The argument for keeping a custom VM had always rested on a quiet assumption — that our custom AOT, hand-tuned for our opcodes, would outperform a general-purpose WASM runtime. The reasoning sounded plausible: bespoke beats generic, surely. We had built pyde-aot carefully. It used Cranelift, the best open-source code generator outside of LLVM. It produced real native machine code. We had spent months on it.

So we looked at wasmtime. And we found out something that changed the whole equation.

Wasmtime also uses Cranelift. The exact same backend. The same code-generation passes. The same register allocator. The same machine-code emitter. The difference between pyde-aot and wasmtime's AOT was not the optimizer — it was the front-end that fed instructions into Cranelift.

And the WASM front-end is the path Cranelift was originally optimized for. WebAssembly is the workload Cranelift was built to serve well. Years of optimization passes, edge cases, calling-convention refinements — all targeted at WASM. Our Otigen front-end, by comparison, was new code touching the same backend. It had not been adversarially fuzzed. It had not benefited from a hundred outside contributors finding obscure miscompiles. It worked, but it was newer, less battle-tested, with smaller margins for the optimizer to extract performance from.

We then ran our own benchmarks instead of guessing. Real measurements on the existing PVM stack, on a developer workstation:

PVM interpreter, ALU dispatch: ~279 million instructions per second.
PVM AOT, ALU dispatch: ~2.9 billion instructions per second. A 10× speedup on tight compute loops.
PVM AOT, DEX swap (constant-product AMM): ~100 million swaps per second, 3.7× faster than interpreted.
PVM AOT, token transfer (storage-bound): ~243K transfers per second — essentially identical to the interpreter's ~231K. Storage IO dominates; the AOT compute advantage disappears.
AOT compilation cost: under one millisecond for contracts under 256 instructions.

These numbers are single-thread micro-benchmarks of the execution layer in isolation — one VM, one workload, no consensus, no network, no parallel scheduling. They measure raw VM throughput, not end-to-end TPS. Full-chain TPS is governed by consensus latency, signature verification, network bandwidth, parallel scheduling, and disk IO in addition to VM execution; Pyde's realistic v1 throughput target (awaiting harness measurement) reflects all of those layers combined. The numbers above are useful for the VM-vs-VM comparison; they are not the chain's TPS.

Hardware used: Apple M4 Pro, 14 cores, 24 GB RAM, macOS 26.3.1.

Reproduce these numbers yourself: see pivot/03-running-benchmarks.md for the exact commands and the expected output shape.

Those are real numbers, not extrapolations.
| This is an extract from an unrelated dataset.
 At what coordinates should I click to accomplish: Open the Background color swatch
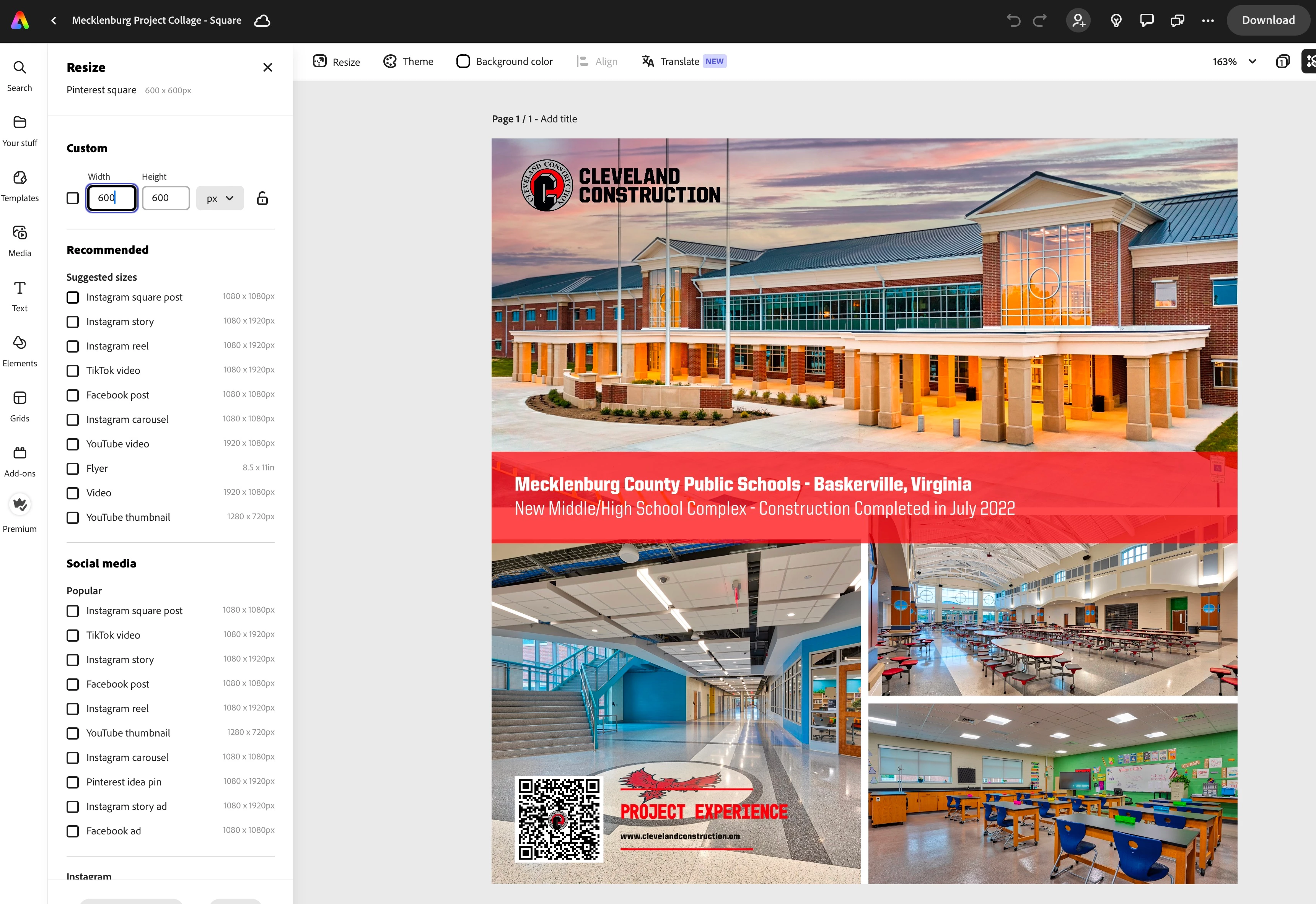504,61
They tell us several things about where the VM actually matters.

The 10× speedup is on tight ALU loops. Real smart contracts are not tight ALU loops. They are storage reads, storage writes, signature checks, event emissions — workloads where the AOT-versus-interpreter gap collapses to roughly 1× because the bottleneck moves to RocksDB and to cryptographic verification, neither of which the VM can speed up. So the actual workload Pyde runs barely cares which VM compiles it.

When we mapped this against published wasmtime numbers — Cranelift-AOT WASM landing within 80-95% of native speed on compute, the interpreter at 10-30% of native — the comparison sat in the same range as our measurements. The two stacks are not in different leagues. They are in the same league, on the same backend, for the same reasons.
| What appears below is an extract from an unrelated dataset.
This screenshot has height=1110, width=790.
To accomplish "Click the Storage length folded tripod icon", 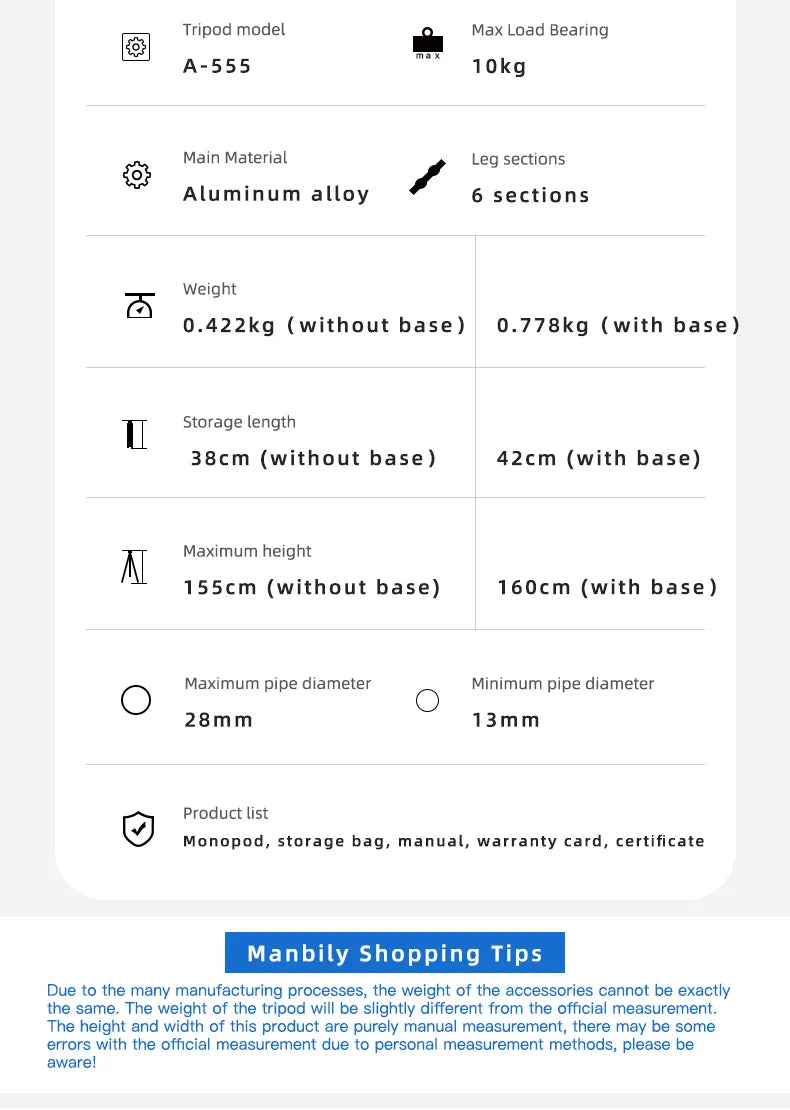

The interpreted comparison told the same story. A WASM interpreter (the fallback path when AOT cache is cold) achieves roughly the same throughput as our PVM interpreter — both sit in that 10-30 percent of native range, because both pay the dispatch cost. There was no meaningful interpreted-vs-interpreted advantage either.
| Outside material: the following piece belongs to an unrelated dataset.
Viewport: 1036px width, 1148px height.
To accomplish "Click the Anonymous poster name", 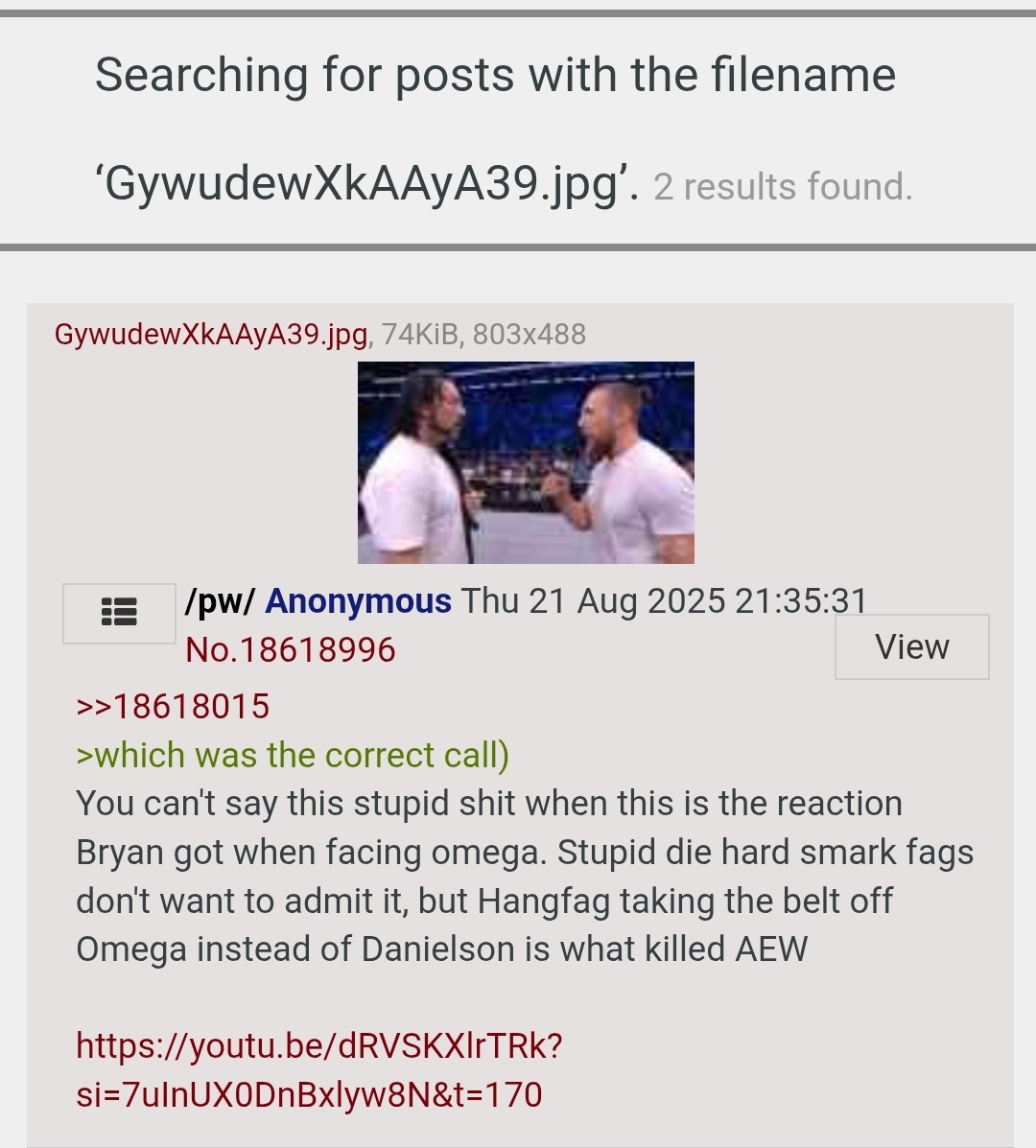I will point(358,602).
So the speed argument for keeping Otigen quietly disappeared. The custom VM was not faster on the workloads that matter. It was just smaller-team-maintained, less-fuzzed, and lonelier.

What WASM offered was not just a comparable runtime. It was an already-vetted one. Production-deployed at Fastly and Microsoft and Shopify. Continuously fuzzed by an open community. Maintained by an entity that exists to maintain it. And we would pay essentially zero engineering capacity to inherit all of that — no compiler to support, no language to teach, no security maintenance to schedule. We got the speed plus the platform plus the ecosystem, in exchange for retiring a custom stack we had built for reasons that no longer held.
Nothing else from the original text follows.